In the above-described embodiment, the case where the user having the output authority for the keyword is determined (authenticated) has been described as a specific example in the case of outputting the document data of the confidential level “high”. Instead, for example, when outputting document data including confidential information of each confidential level (“high”, “medium”, and “low”), a user who has output authority for each confidential level keyword is determined (authentication). You may do it.

  FIG. 8 is a diagram illustrating an output management table stored in the user authentication DB 540. FIG. 8 associates a user having output authority, user authentication information of a user having output authority, and an output cancellation keyword. 4 illustrates a fourth output management table.

As illustrated in FIG. 8, the user authentication DB 540 includes a user having output authority and user authentication information given to the user having output authority (in this example, ID card data, IC card data, memory card data, fingerprints). Pattern data, fundus capillary pattern data, and output cancellation keywords) are stored in association with each other.
For example, ID card data a 3, IC card data a 4, memory card data a 5, fingerprint pattern data a 6, fundus capillary pattern data a 7, and output cancellation keyword “patent” are associated with the user a having the output authority. .

  In this example, an ID card, an IC card, and a memory card in which user authentication information is stored are assigned in advance by a secret administrator or the like to a user who has output authority. Further, the fingerprint pattern and fundus capillary pattern of the user having the output authority are converted into electronic data (fingerprint pattern data and fundus capillary pattern data) in advance by a security administrator or the like and recorded in the user authentication DB 540 or the like. The output cancellation keyword is assigned to a user having an output authority from keywords stored in the keyword DB 520 in advance by a security administrator or the like.

  FIG. 9 determines a user who has an output authority for each confidential level keyword when outputting document data including confidential information (keyword) of each confidential level (“high”, “medium”, and “low”). It is a flowchart explaining operation | movement (S14) of the output management program 5. FIG. Note that, in the processing in this figure, the same reference numerals are given to substantially the same processing as shown in FIG.

In step 100 (S100), a user who makes a print request for document data designates document data to be printed and performs a print request operation on the image processing apparatus 2.
The image processing apparatus 2 rasterizes the designated document data.
A character identification unit 510 of the output management program 5 (FIG. 3) performs character recognition processing using pattern matching or the like on rasterized document data, and identifies a character string included in the document.
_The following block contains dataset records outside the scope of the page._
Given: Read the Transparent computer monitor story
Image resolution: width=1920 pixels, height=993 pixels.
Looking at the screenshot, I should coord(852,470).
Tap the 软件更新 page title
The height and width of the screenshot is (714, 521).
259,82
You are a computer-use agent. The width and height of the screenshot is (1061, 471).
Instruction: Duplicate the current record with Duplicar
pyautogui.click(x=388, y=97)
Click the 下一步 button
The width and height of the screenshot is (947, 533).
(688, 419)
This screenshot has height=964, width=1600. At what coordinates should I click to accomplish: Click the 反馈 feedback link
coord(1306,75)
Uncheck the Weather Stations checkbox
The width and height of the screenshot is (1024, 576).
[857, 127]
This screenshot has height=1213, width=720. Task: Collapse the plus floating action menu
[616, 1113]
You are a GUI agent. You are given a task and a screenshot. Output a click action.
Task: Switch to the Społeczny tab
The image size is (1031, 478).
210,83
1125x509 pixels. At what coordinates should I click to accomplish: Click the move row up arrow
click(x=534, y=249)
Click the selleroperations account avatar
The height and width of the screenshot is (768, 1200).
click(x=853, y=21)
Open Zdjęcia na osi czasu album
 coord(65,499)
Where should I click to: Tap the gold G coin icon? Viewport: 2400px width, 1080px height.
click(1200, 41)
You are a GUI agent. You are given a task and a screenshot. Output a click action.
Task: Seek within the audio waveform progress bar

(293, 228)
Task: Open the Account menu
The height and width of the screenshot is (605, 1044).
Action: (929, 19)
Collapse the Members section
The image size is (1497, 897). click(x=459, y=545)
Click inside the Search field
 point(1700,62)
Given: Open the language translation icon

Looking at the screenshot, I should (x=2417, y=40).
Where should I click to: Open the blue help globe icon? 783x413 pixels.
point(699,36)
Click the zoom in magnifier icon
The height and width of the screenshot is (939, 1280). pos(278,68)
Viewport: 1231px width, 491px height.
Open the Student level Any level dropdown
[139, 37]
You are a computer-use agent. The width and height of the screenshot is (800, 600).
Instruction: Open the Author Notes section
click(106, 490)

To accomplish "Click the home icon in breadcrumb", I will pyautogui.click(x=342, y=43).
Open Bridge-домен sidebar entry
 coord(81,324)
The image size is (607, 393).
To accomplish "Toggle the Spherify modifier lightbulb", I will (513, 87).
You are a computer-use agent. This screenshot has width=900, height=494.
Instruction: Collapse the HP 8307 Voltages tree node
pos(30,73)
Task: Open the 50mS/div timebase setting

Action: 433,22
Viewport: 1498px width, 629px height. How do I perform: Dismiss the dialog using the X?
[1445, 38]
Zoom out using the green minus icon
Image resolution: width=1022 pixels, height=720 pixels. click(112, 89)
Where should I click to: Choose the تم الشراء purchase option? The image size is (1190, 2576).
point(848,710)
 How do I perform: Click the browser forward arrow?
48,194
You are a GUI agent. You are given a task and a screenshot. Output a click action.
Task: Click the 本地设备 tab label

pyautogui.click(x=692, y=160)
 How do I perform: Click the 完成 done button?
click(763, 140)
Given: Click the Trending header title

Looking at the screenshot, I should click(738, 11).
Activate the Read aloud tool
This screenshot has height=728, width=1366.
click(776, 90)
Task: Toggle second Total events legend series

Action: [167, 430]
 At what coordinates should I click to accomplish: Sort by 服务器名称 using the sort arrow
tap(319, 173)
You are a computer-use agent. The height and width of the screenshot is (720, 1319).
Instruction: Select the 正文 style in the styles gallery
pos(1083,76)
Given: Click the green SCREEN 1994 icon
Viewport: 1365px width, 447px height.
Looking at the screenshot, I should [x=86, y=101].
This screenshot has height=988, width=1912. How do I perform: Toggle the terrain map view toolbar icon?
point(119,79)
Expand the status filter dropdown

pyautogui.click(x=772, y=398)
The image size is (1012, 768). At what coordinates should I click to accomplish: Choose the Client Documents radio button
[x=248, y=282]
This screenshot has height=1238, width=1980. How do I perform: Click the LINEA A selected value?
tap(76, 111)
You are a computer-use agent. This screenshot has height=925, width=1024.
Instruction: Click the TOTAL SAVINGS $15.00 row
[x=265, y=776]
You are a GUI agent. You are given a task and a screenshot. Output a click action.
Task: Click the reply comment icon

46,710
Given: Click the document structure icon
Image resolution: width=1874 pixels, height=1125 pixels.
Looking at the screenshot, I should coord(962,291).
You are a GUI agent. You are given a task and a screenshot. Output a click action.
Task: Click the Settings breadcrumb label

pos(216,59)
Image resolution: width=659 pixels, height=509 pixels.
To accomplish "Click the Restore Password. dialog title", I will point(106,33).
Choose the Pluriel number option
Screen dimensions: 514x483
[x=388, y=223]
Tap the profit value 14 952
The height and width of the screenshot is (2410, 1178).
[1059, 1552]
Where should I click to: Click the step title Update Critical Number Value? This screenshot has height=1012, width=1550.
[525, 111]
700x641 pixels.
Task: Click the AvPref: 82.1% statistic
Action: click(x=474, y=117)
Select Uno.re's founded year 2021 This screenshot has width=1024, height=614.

In step 105 (S105), the level determination unit 530 compares the character string identified by the character identification unit 510 with the keyword stored in the keyword DB 520, and in the document data requested to be printed, It is determined whether or not a registered keyword exists.
The output management program 5 proceeds to the process of S110 when the registered keyword exists in the document data requested to be printed, and proceeds to the process of S165 when the registered keyword does not exist.

In step 110 (S110), the level determination unit 530 further refers to the first output management table (FIG. 4) stored in the keyword DB 520 to determine the confidential level of the document data for which a print request has been made.
The output management program 5 proceeds to the process of S115 when it is determined that the security level is “high”, and shifts to the process of S190 when it is determined that the security level is “medium”. If it is determined to be “low”, the process proceeds to S205.

  In step 115 (S115), the output restriction unit 560 instructs the UI unit 570 to display warning information and an input screen. The UI unit 570 indicates that confidential information is included in the document data, and that any one of an ID card, an IC card, a memory card, a fingerprint pattern, and a fundus capillary pattern is required for printing. To display.

In step 120 (S120), the user uses the UI device 26 to input an ID card, IC card, memory card, or a fingerprint pattern or a fundus capillary pattern.
The user determination unit 550 refers to the user authentication data DB 540 to determine whether or not the user who requested the output is a user who has an output authority. That is, the user determination unit 550 refers to the fourth output management table (FIG. 8) stored in the user authentication DB 540 and performs authentication information (ID card, IC card, memory card, fingerprint pattern, It is determined whether or not the information matches any information of the fundus capillary pattern.
Furthermore, the user determination unit 550 determines whether or not the user who has requested the output has an output cancellation keyword assigned to the security level “high”. That is, it is determined whether or not the keyword identified in step 100 (S100) matches the output cancellation keyword assigned to the user.

  The output management program 5 matches the authentication information input by the user with the user authentication information stored in the user authentication DB 540 (information on an ID card, IC card, memory card, fingerprint pattern, or fundus capillary pattern). If it is determined that the keyword identified in step 100 (S100) matches the output cancel keyword assigned to the user, the process proceeds to S125. If it is determined that the authentication information input by the user and the user authentication information stored in the user authentication DB 540 do not match, or the keyword identified in step 100 (S100) and the output release assigned to the user If it is determined that the keywords do not match, the process proceeds to S160.

In step 125 (S125), the output restriction unit 560 refers to the second output management table (FIG. 4) stored in the keyword DB 520 and corresponds to the confidential level “high” determined by the level determination unit 530. An output permission area (printer device identification information) is specified. In this example, since “only in the security room” is associated with the confidential level “high”, the output restriction unit 560 identifies the printer device 3A (FIG. 1) installed in the security room, Only the specified printer device 3A can be selected.
The UI unit 570 displays on the UI device 26 that only the printer device 3A can be selected as an output destination in accordance with the selection enabling operation of the output restriction unit 560.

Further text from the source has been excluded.